▶ Task objective
Below are entries with pictures among them; reproduce exactly, and only, the lines from the one containing "At what coordinates should I click to accomplish: Switch" down to the one containing "Screen dimensions: 193x159", without the pictures.

▶ Provided entries

•••••

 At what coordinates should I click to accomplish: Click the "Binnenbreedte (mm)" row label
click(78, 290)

•••••

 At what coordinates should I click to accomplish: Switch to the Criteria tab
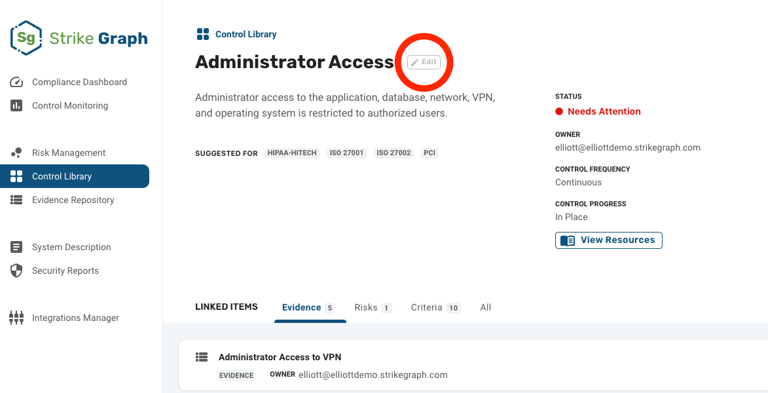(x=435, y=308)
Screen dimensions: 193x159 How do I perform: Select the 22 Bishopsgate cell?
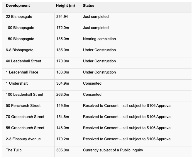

•••••

▶ The answer
 At what coordinates should I click to accomplish: Switch to the Criteria tab
(x=435, y=308)
Screen dimensions: 193x159 How do I perform: Select the 22 Bishopsgate cell?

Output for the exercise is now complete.